## What you should do
Look for the string "axis" in the listing. Copy each line that has it.

### Data section

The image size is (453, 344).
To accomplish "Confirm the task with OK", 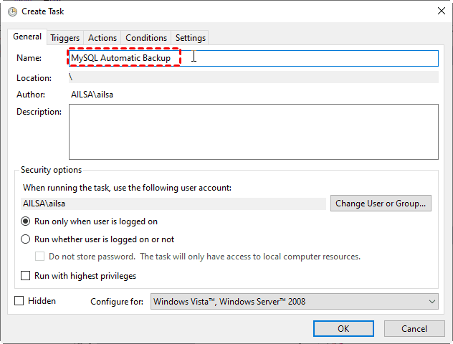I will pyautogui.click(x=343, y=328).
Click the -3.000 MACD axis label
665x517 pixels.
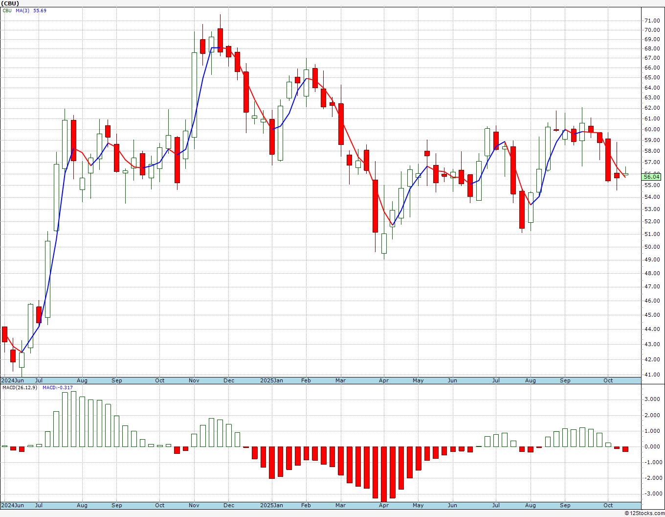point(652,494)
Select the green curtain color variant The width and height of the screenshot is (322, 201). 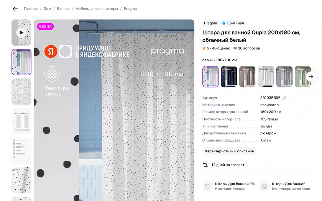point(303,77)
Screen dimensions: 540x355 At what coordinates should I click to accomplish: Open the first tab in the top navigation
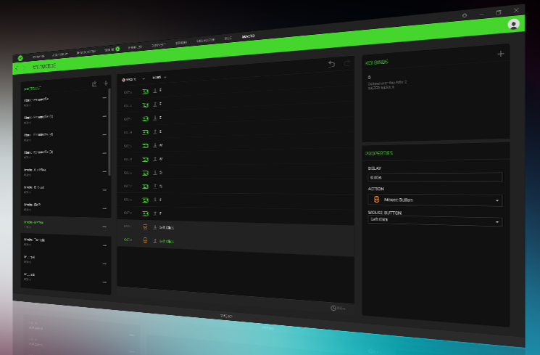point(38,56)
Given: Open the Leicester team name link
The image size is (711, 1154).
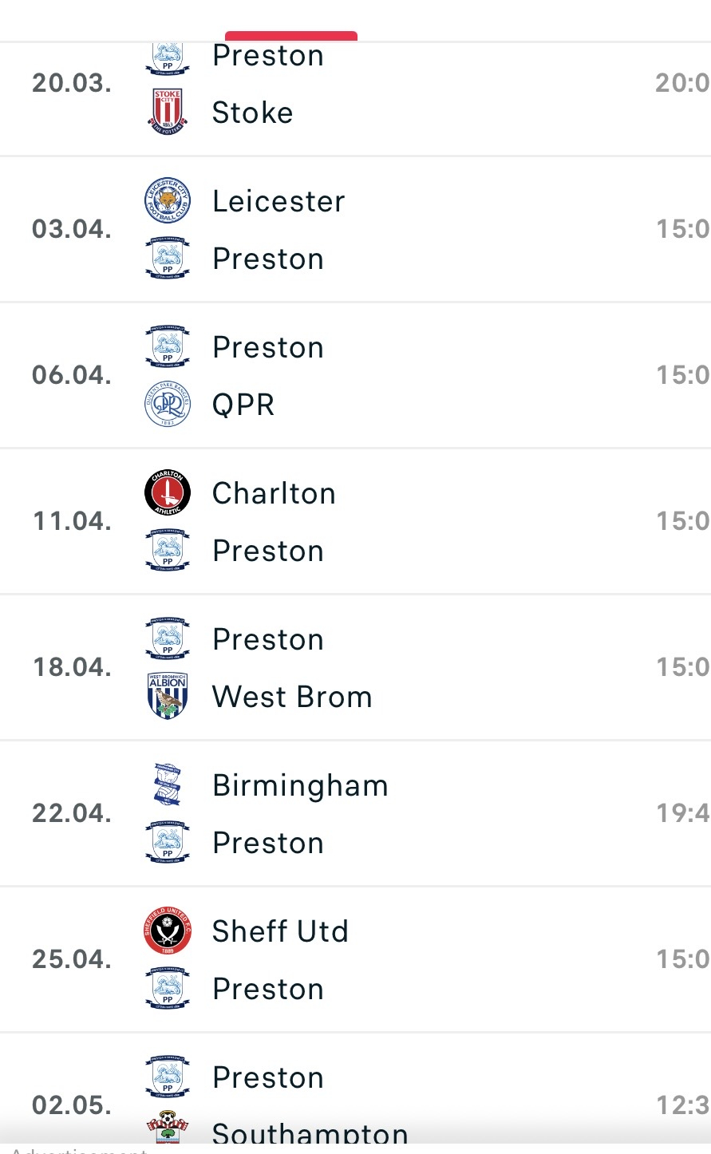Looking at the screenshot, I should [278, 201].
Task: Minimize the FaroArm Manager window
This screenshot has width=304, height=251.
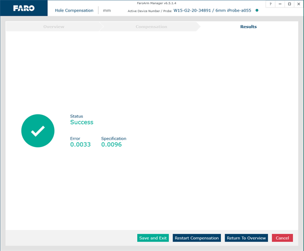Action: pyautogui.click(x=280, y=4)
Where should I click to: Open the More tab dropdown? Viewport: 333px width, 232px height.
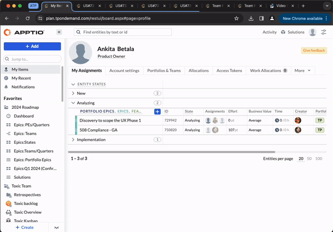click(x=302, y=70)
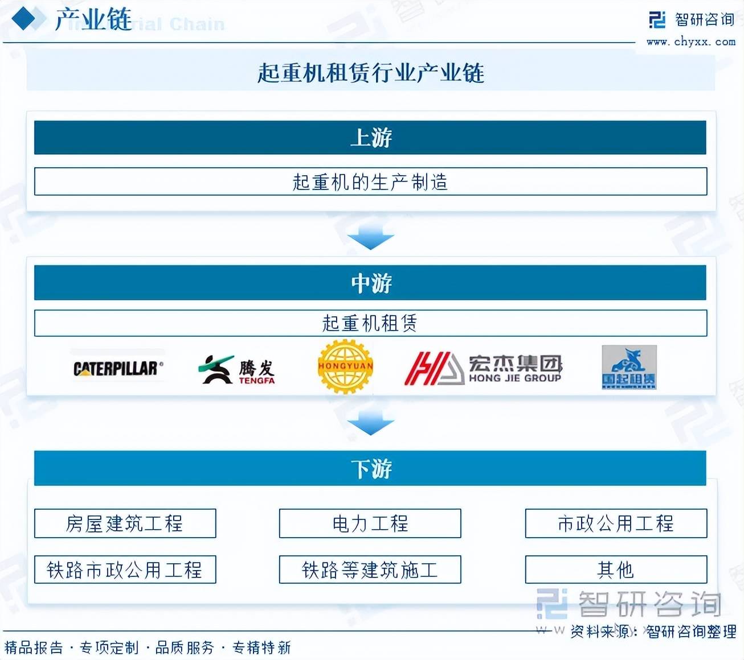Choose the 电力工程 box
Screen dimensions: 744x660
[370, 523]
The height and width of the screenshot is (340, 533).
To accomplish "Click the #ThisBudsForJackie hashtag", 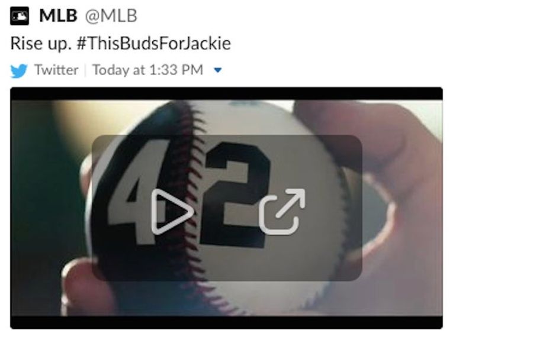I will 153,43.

######
### Data section

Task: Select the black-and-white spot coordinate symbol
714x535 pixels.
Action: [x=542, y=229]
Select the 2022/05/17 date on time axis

######

## Solution to this task
Click the -3.000 MACD axis label
Select the 2022/05/17 date on time axis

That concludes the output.